§ Problem description:
Reproduce all of the material below word for word, leaving out nothing and changing nothing.

§ The records:
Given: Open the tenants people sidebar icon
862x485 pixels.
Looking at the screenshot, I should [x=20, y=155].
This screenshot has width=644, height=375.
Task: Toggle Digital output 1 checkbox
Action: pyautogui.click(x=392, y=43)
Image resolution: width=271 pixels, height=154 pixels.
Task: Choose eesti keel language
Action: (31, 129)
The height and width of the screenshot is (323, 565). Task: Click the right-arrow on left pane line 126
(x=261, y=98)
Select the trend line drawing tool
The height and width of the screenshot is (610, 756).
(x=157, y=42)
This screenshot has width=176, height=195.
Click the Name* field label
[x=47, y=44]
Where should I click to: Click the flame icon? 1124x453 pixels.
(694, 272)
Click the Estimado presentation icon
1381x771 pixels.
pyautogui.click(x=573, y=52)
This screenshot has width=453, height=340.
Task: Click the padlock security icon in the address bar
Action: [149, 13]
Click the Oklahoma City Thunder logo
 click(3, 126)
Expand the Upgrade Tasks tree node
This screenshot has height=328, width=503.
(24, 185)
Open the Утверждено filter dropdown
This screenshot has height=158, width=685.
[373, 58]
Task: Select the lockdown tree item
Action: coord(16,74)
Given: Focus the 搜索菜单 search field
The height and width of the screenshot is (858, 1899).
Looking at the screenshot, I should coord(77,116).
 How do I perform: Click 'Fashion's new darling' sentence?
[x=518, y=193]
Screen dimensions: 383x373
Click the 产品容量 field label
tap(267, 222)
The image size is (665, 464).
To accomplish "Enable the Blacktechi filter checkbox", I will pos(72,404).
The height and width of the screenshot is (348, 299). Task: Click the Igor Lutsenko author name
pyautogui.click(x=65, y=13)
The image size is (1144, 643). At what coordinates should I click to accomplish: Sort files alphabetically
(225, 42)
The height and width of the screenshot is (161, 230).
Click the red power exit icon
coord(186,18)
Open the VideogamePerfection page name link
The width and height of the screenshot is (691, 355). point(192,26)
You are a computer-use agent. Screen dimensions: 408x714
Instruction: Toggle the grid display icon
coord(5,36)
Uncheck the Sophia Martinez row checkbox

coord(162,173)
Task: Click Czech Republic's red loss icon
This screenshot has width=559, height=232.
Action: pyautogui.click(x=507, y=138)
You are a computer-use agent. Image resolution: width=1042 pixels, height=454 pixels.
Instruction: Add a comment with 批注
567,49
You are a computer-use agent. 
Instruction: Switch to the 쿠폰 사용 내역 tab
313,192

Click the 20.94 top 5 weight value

§ Exercise result:
Given: Open the tenants people sidebar icon
862x485 pixels.
Looking at the screenshot, I should [x=20, y=155].
This screenshot has width=644, height=375.
Task: Toggle Digital output 1 checkbox
Action: pyautogui.click(x=392, y=43)
Image resolution: width=271 pixels, height=154 pixels.
Task: Choose eesti keel language
Action: (31, 129)
The height and width of the screenshot is (323, 565). Task: Click the right-arrow on left pane line 126
(x=261, y=98)
Select the trend line drawing tool
The height and width of the screenshot is (610, 756).
(x=157, y=42)
This screenshot has width=176, height=195.
Click the Name* field label
[x=47, y=44]
Where should I click to: Click the flame icon? 1124x453 pixels.
(694, 272)
Click the Estimado presentation icon
1381x771 pixels.
pyautogui.click(x=573, y=52)
This screenshot has width=453, height=340.
Task: Click the padlock security icon in the address bar
Action: [149, 13]
Click the Oklahoma City Thunder logo
 click(3, 126)
Expand the Upgrade Tasks tree node
This screenshot has height=328, width=503.
(24, 185)
Open the Утверждено filter dropdown
This screenshot has height=158, width=685.
[373, 58]
Task: Select the lockdown tree item
Action: coord(16,74)
Given: Focus the 搜索菜单 search field
The height and width of the screenshot is (858, 1899).
Looking at the screenshot, I should coord(77,116).
 How do I perform: Click 'Fashion's new darling' sentence?
[x=518, y=193]
Screen dimensions: 383x373
Click the 产品容量 field label
tap(267, 222)
The image size is (665, 464).
To accomplish "Enable the Blacktechi filter checkbox", I will pos(72,404).
The height and width of the screenshot is (348, 299). Task: Click the Igor Lutsenko author name
pyautogui.click(x=65, y=13)
The image size is (1144, 643). At what coordinates should I click to accomplish: Sort files alphabetically
(225, 42)
The height and width of the screenshot is (161, 230).
Click the red power exit icon
coord(186,18)
Open the VideogamePerfection page name link
The width and height of the screenshot is (691, 355). point(192,26)
You are a computer-use agent. Screen dimensions: 408x714
Instruction: Toggle the grid display icon
coord(5,36)
Uncheck the Sophia Martinez row checkbox

coord(162,173)
Task: Click Czech Republic's red loss icon
This screenshot has width=559, height=232.
Action: pyautogui.click(x=507, y=138)
You are a computer-use agent. Image resolution: width=1042 pixels, height=454 pixels.
Instruction: Add a comment with 批注
567,49
You are a computer-use agent. 
Instruction: Switch to the 쿠폰 사용 내역 tab
313,192

Click the 20.94 top 5 weight value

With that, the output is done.